The objective seems simple enough to begin with: for every person that you let through the border (assuming they have the correct paperwork), you'll be rewarded with a small amount of money. You'll need this money to keep your family warm and fed - that's Papers, Please.

Well not quite. Your meagre income isn't going to be enough and by the end of your third or fourth shift, you'll have already needed to decide between medicine for your Mother-in-Law, or food for your entire family. Those are some pretty awful decisions to be making, which is why the alternatives will seem so damn appealing.

Your descent into terribleness will likely start with a few rushed passports. There's always a time limit to worry about and you're only getting paid for the people that you let through; staying vigilant can be difficult when you have a family to feed.
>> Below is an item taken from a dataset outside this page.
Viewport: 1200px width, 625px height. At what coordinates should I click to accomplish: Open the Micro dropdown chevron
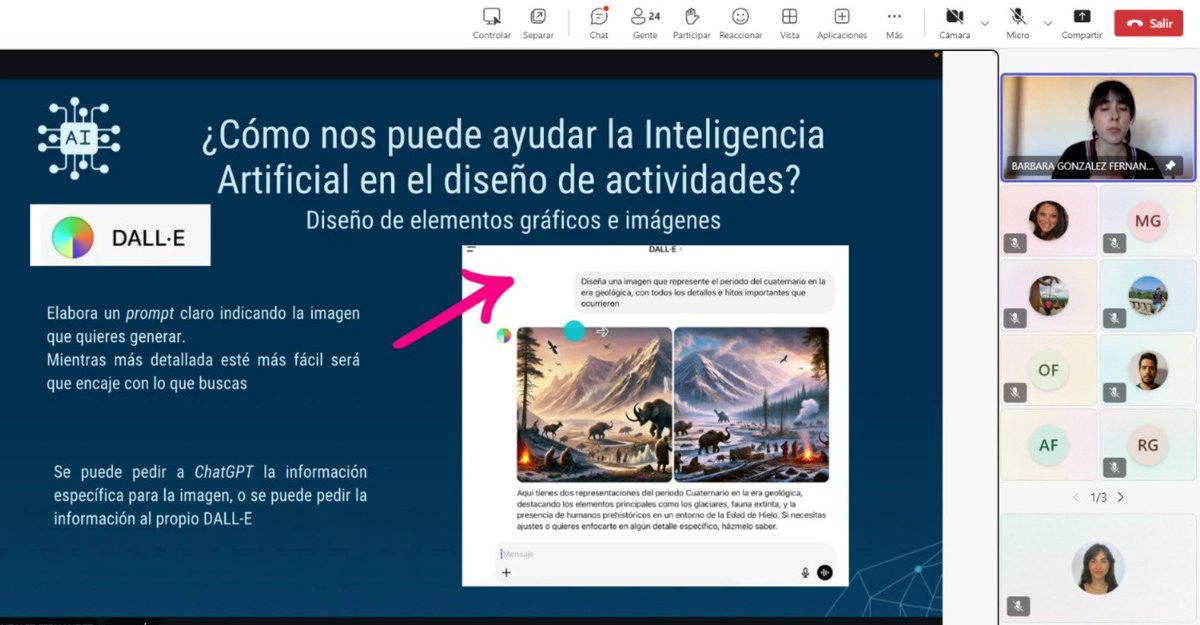[x=1047, y=24]
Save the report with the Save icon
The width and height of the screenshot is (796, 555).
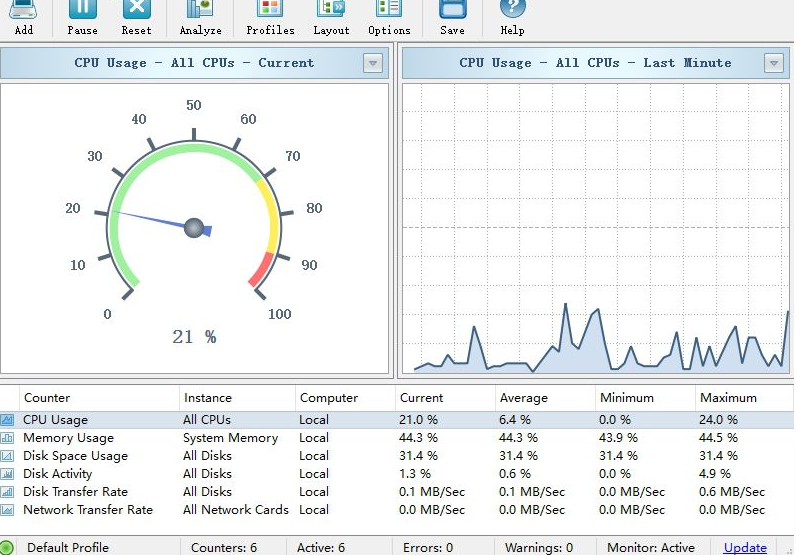452,15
Alright, a few mistakes are made and maybe that means some people pass through the border without the right paperwork, but that's just a risk you're forced to take.
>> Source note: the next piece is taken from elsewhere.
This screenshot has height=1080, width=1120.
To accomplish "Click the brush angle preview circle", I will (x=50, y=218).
How about bribes then? Is that too much? It sounds pretty wrong, but maybe it's just the system that's wrong. Some of these people sound really hard done to and you could really use the extra cash about now...

The guards have an interesting proposal that might help. For every couple of people that you detain, you'll receive a little bonus from them. You were having to detain people already anyway, so what harm could it do? I mean, sure, you might start thinking twice about letting people get away with the smaller crimes from now on, but it's their fault for not having their papers in order. Right?!

By the end of your time with Papers, Please, you'll likely feel that you can justify every decision that you've made. Yet as you step back and view at them as a whole, you might be surprised and just a little bit horrified by what you've done along the way. It does all of this whilst convincing you that you're playing a game about checking dates and photographs. Superb.